Clube Esportivo Operário Várzea-Grandense, often known as CEOV, Operário Várzea-Grandense, Operário-VG or simply Operário, is a Brazilian football team from Várzea Grande, Mato Grosso, founded on 1 May 1949.

==History==
The club was founded on 1 May 1949, and won their first title in 1964 after lifting the Campeonato Mato-Grossense. The club won two consecutive Mato-Grossense titles in 1967 and 1968, before repeating the feat in 1972 and 1973.

Despite facing financial troubles in the 1980s, CEOV was the last club from Mato Grosso to play in the Série A (1986) before Cuiabá in 2021. In that decade, the club lifted three Mato-Grossense titles in a row, in 1985, 1986 and 1987.

They also played in the Série B and in the Série C during the 90s, winning two consecutive Mato-Grossense titles in 1994 and 1995 before being licensed due to high debts. In the club's place, Esporte Clube Operário was founded.

CEOV returned to an active status in 2002, as EC Operário was removed and subsequently dissolved for the club take their place. CEOV won their 12th Mato-Grossense in that year, but was still unable to cope with the debts; subsequently, the club was again licensed, and Operário Futebol Clube Ltda. was created to continue with the club's history.
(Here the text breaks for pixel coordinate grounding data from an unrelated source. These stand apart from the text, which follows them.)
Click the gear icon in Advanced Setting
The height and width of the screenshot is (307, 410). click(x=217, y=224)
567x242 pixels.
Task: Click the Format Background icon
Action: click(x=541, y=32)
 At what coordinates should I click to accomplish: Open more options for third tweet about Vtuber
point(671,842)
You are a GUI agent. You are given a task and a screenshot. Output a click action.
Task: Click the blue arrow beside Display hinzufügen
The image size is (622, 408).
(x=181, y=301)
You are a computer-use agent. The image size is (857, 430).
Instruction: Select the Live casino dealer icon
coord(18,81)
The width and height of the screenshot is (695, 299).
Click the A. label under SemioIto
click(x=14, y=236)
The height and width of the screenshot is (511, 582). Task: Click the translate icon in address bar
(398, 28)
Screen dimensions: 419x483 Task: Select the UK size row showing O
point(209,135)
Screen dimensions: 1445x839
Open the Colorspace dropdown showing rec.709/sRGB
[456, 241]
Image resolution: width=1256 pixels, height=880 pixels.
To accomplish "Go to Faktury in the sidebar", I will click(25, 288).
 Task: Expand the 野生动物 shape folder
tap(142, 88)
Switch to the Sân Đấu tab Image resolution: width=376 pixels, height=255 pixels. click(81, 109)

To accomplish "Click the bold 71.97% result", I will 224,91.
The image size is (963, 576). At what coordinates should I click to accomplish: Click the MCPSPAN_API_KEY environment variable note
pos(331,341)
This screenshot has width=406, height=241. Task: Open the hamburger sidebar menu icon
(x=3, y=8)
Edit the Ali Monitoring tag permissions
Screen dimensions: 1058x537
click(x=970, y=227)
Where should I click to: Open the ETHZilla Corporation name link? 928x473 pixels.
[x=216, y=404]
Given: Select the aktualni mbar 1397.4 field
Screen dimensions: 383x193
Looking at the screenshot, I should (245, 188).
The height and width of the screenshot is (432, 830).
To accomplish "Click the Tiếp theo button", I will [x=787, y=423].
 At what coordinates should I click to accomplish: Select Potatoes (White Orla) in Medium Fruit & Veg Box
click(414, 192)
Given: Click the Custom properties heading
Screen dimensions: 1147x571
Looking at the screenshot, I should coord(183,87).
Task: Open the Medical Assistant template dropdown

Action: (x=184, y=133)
In 2009, CEOV was again active to play in the year's Mato-Grossense Segunda Divisão, and a merger with Operário FC was proposed, but did not materialize. After another years licensed, the club played in the 2013 Segunda Divisão, facing their homonymous side and achieving promotion by finishing second.

==Honours==

===Official tournaments===

State
| Competitions | Titles | Seasons |
| Campeonato Mato-Grossense | 12 | 1964, 1967, 1968, 1972, 1973, 1983, 1985, 1986, 1987, 1994, 1995, 2002 |
| Copa FMF | 1 | 2024 |

===Runners-up===
- Campeonato Mato-Grossense (7): 1961, 1981, 1982, 1993, 2015, 2019, 2021
- Copa FMF (1): 2022
- Campeonato Mato-Grossense Second Division (1): 2013

==Stadium==
Operário play their home games at Verdão stadium. The stadium has a maximum capacity of 40,000 people.